Congress must ensure a system that fairly prioritizes care for veterans
As thousands of veterans return from Iraq and Afghanistan in need of care, we must make sure those who are severely wounded get to the front of the line for health services. Unfortunately, certain members of Congress have been promoting legislation that would force our most seriously combat-wounded veterans to compete for places in long waiting lines. That is unacceptable.
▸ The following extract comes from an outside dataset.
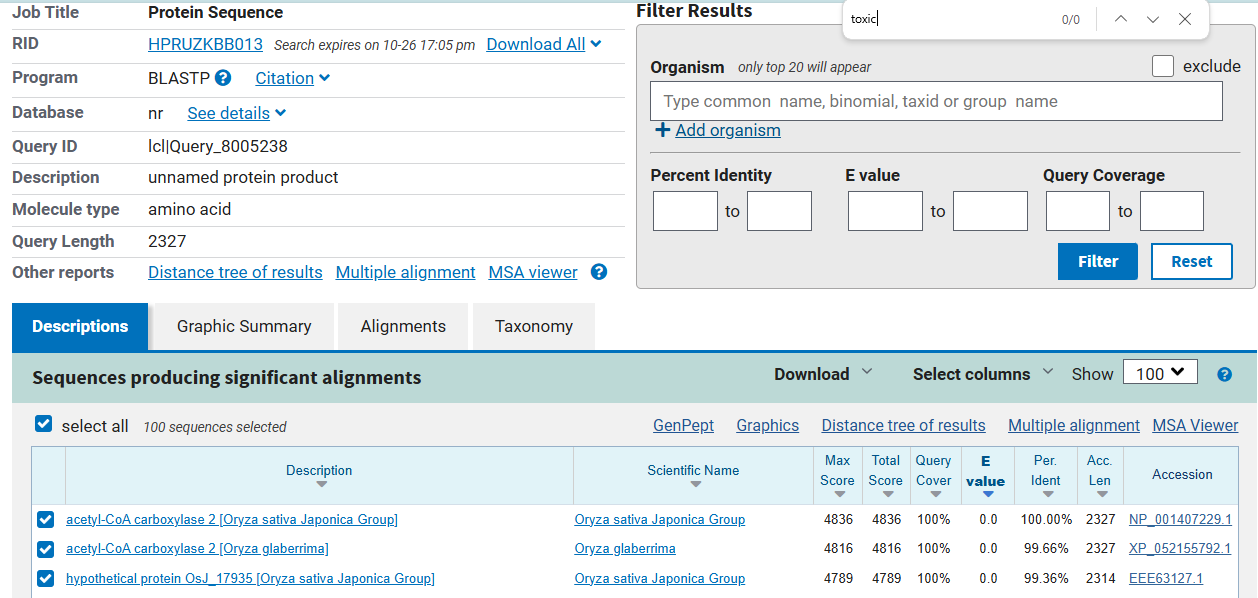Sort by E value column arrow
Viewport: 1258px width, 598px height.
coord(987,493)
As we move forward this year with legislation to improve our veterans’ healthcare system, members of Congress should be very aware of a deceptively small issue that threatens healthcare for wounded veterans.
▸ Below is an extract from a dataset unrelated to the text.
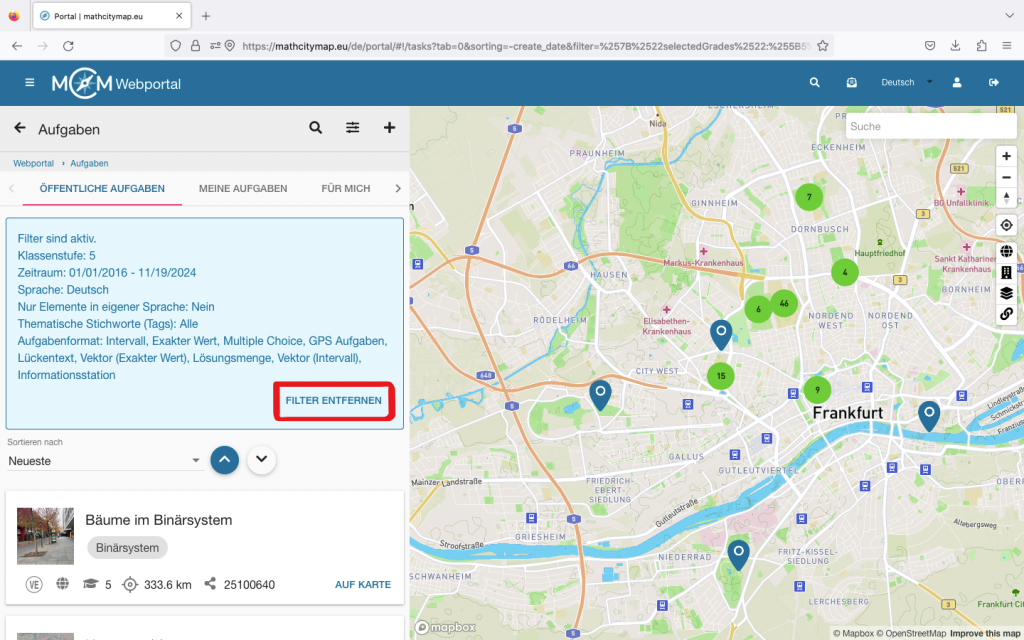Open the filter settings sliders icon

point(353,128)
S.1233, the Veterans Traumatic Brain Injury and Health Program Improvements Act, contains many valuable benefits for veterans, such as increased travel benefits, help for low-income veterans, and traumatic brain injury program enhancements.
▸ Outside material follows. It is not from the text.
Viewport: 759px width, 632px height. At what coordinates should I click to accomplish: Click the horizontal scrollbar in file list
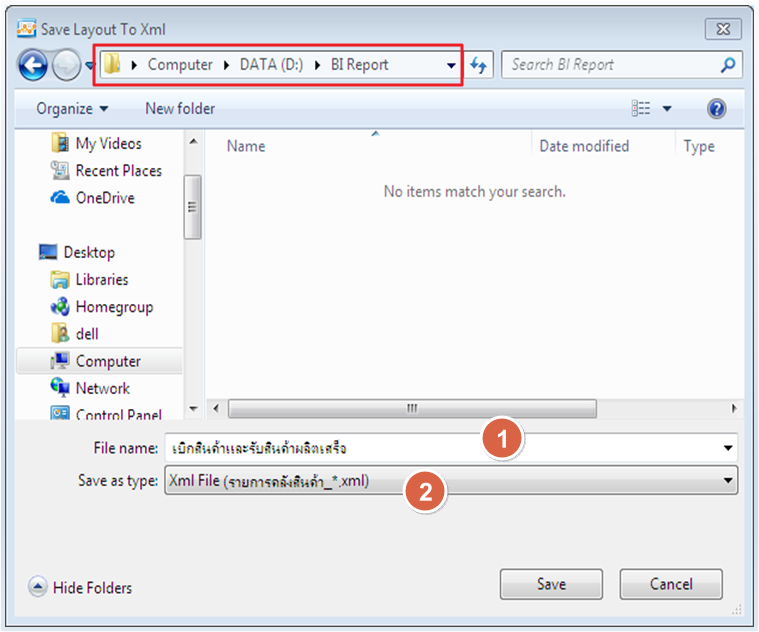coord(411,409)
However, this bill also contains a provision that would throw hundreds of thousands, or more, new patients into an already strained VA healthcare system. These new patients are Priority 8 veterans.
So, who is a Priority 8 veteran? It’s an individual who has no service-connected disability, injury, or healthcare concern.
Did he or she serve? Yes.
Did he or she sustain any injury as a result of that service? No.
Is he or she living at or below the poverty level? No. Furthermore, research tells us that many of these individuals have employer-provided healthcare.
In 2003, the reality of rising costs and shrinking budgets during the ongoing conflicts in Iraq and Afghanistan led VA to limit healthcare services provided to Priority 8 veterans.
It’s worth noting at this point that many people mistakenly believe money is the only obstacle to providing all veterans with healthcare through VA. Actually, the problem is more complicated. Funds provided for new patients would be used for additional staff, equipment, and space. Therefore, it is important to know whether each of these goods or services are attainable.
The issue of whether VA has the capability to hire new staff should make anyone hesitate to open VA to Priority 8 veterans. It is widely known that the entire nation is struggling to find a stable supply of primary care physicians and nurses to provide basic healthcare services in non-VA facilities. A July 2007 report by the Health Research Institute of PricewaterhouseCoopers showed that the United States will be short nearly 1 million nurses and 24,000 physicians by 2020. In this environment, simply finding new staff to hire is a challenge for any healthcare system, including VA.
Even if necessary staff can be found, it’s questionable whether VA has the necessary clinical space in which to provide more primary and specialty care services. I am also skeptical that many VA facilities could open the additional operating rooms, post-surgical recovery units, and intensive care units that would be required with a large increase in patients. A recent analysis estimates that VA could not establish the needed infrastructure expansion until 2013.
There is also the financial cost of allowing Priority 8s back into the VA health care system. Last year, the VA budget rose by nearly 18 percent. In a year when many budgets were flat-funded, the Congress continued to provide double-digit increases to the VA budget. However, we would need to surpass even those extraordinary funding levels to handle such an influx of new veterans into the system. A recent analysis estimates that allowing Priority 8s into the system would cost upwards of $3.1 billion in the first year alone. After that, it is difficult to anticipate how many would leave their private health insurance plans and jump in line for free VA healthcare, but this same analysis put the cost at $16.9 billion to be spent on Priority 8s alone over the first 5 years.
This is not just my view. On the issue of re-opening VA to Priority 8s, the Disabled American Veterans stated that ”without a major infusion of new funding, enactment of this bill would worsen VA’s financial situation, not improve it, and would likely have a negative impact on the system as a whole.”
When Congress establishes priorities, we cannot ignore reality and the likely repercussions of our actions. Congress has been commendably responsive to the needs of our nation’s veterans, and I expect that responsiveness to continue. But we must realize that despite our best motivations and intentions, allowing Priority 8s back into the VA system would be detrimental to the care of our seriously wounded veterans. That would be a step backwards, and one we should not take.
Craig is a member of the Senate Veterans’ Affairs Committee.